Vatayanasana वातयानासन

Vatayanasana वातयानासन, or “Flying Horse Pose,” is an advanced balancing pose that requires significant flexibility in the hips, knees, and ankles. It is a complex pose that combines elements of Ardha Padmasana (Half-Lotus Pose) and Garudasana (Eagle Pose).

How to do Vatayanasana

  1. Preparation:
    Begin by standing in Tadasana (Mountain Pose). Shift your weight to your right foot.
  2. Half-Lotus:
    Bend your left knee and place the left ankle and foot on top of your right thigh, as high up as possible into your groin crease, as you would for Ardha Padmasana. This is the most challenging part of the pose for many. Keep your left foot flexed to protect the knee.
  3. Squat and Lower:
    Gently bend your right knee and begin to squat down. As you lower your hips, bring your hands to the mat for support.
  4. Kneeling Balance:
    Carefully lower your left knee to the floor, so you are balancing on your right foot and your left knee. Your right thigh should be roughly parallel to the floor, and your right heel should be close to your left knee. Your torso should be upright.
  5. Arm Position:
    Once you have found your balance, you can bring your arms into Garudasana (Eagle) arms. Cross your arms in front of your chest, with the right elbow on top of the left, and wrap your forearms around each other until the palms touch (or come as close as possible).
  6. Hold and Release:
    Hold the pose for a few breaths, focusing on a single point to maintain balance. To release, slowly bring your hands back to the floor, and then carefully lift your hips and unfold your legs. Repeat on the other side.

Benefits of Vatayanasana

  • Strengthens and Stretches:
    Vatayanasana intensely stretches the hips, glutes, and inner thighs. It also strengthens the ankles, knees, and the muscles of the standing leg, including the quadriceps.
  • Improves Balance and Concentration:
    As a balancing pose, it demands a high degree of focus, which helps to calm the mind and improve overall concentration.
  • Enhances Flexibility:
    Regular practice can significantly improve the flexibility of the hip and knee joints.
  • Aids in Alignment:
    It helps correct minor asymmetries in the hips and legs.

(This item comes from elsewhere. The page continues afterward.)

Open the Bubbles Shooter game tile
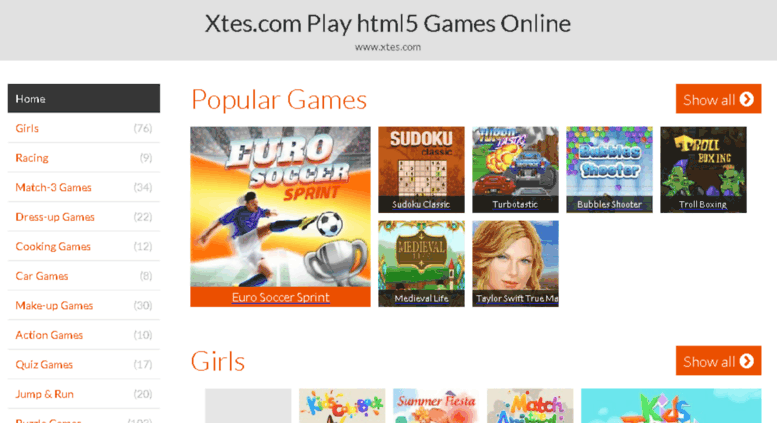Image resolution: width=777 pixels, height=423 pixels. coord(610,169)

Contraindications of Vatayanasana

Avoid or modify this pose if you have:

  • Joint Injuries:
    Avoid this pose if you have any existing injuries in your knees, ankles, or hips. The pressure on the joints can worsen a pre-existing condition.
  • High Blood Pressure/Heart Problems:
    The strenuous nature of the pose and the change in blood flow are not recommended for individuals with high blood pressure or heart conditions.
  • Sciatica or Slipped Disc:
    People with these conditions should not perform this pose.
  • Pregnancy:
    This pose is not safe for pregnant women.
  • Lack of Flexibility: Do not force yourself into this pose. Pushing beyond your current flexibility can lead to injury. It is a slow and gradual process.

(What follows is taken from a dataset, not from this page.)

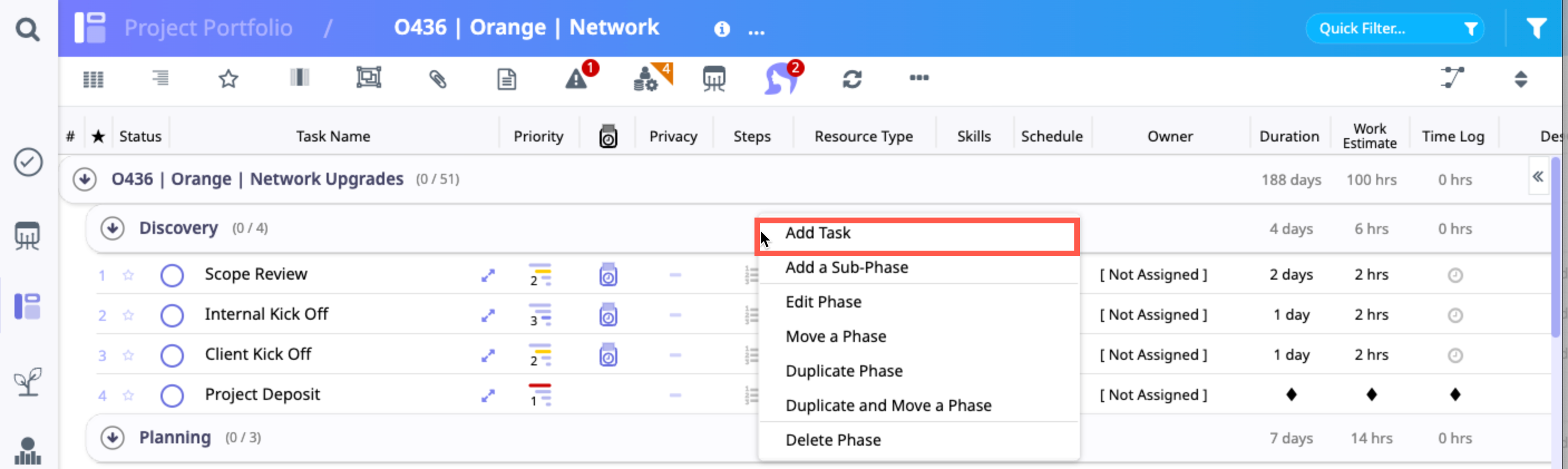
Task: Click priority indicator for Project Deposit
Action: tap(539, 395)
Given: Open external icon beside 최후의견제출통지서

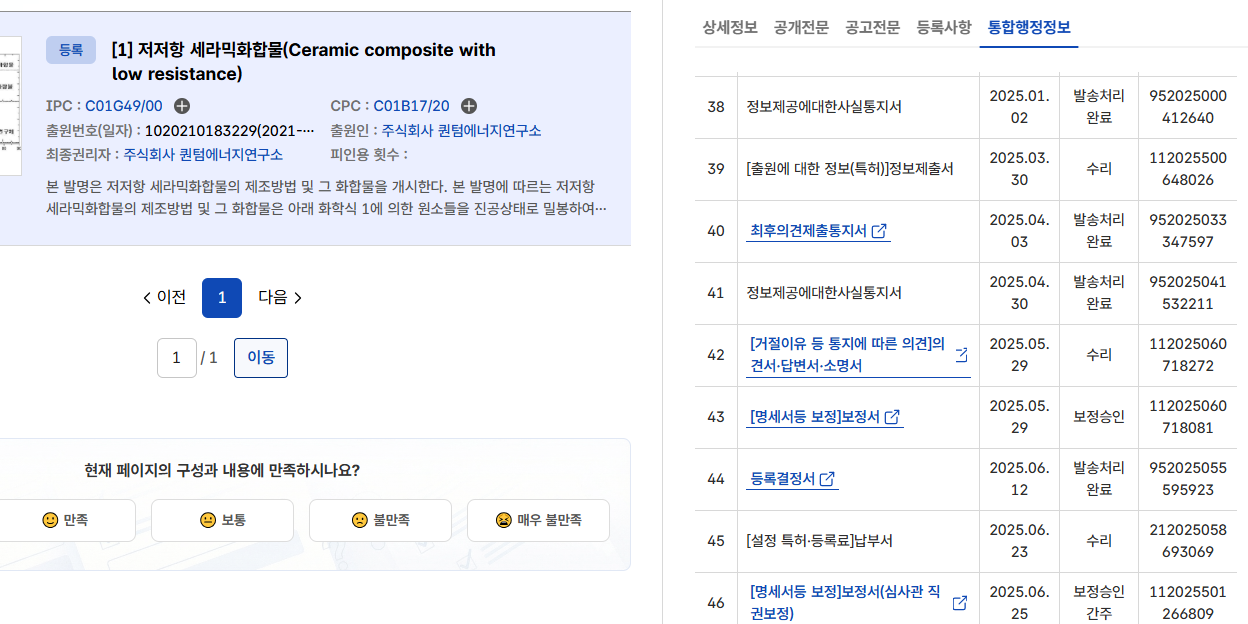Looking at the screenshot, I should [x=879, y=231].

Anatomy (Muscles involved)

This pose engages a complex network of muscles and joints:

  • Lower Body:
    The standing leg is under a lot of strain, with the quadriceps, hamstrings, and glutes working to stabilize the body. The folded leg requires a deep external rotation of the hip, engaging the hip rotators and stretching the inner thigh muscles. The pose places significant pressure on the ankle and knee joints, which is why proper alignment is crucial.
  • Core:
    The core muscles (abdominals, obliques, and lower back) are engaged to keep the torso upright and stable.
  • Upper Body:
    The shoulders and arms are involved in the Eagle Arms variation, which stretches the upper back and shoulders.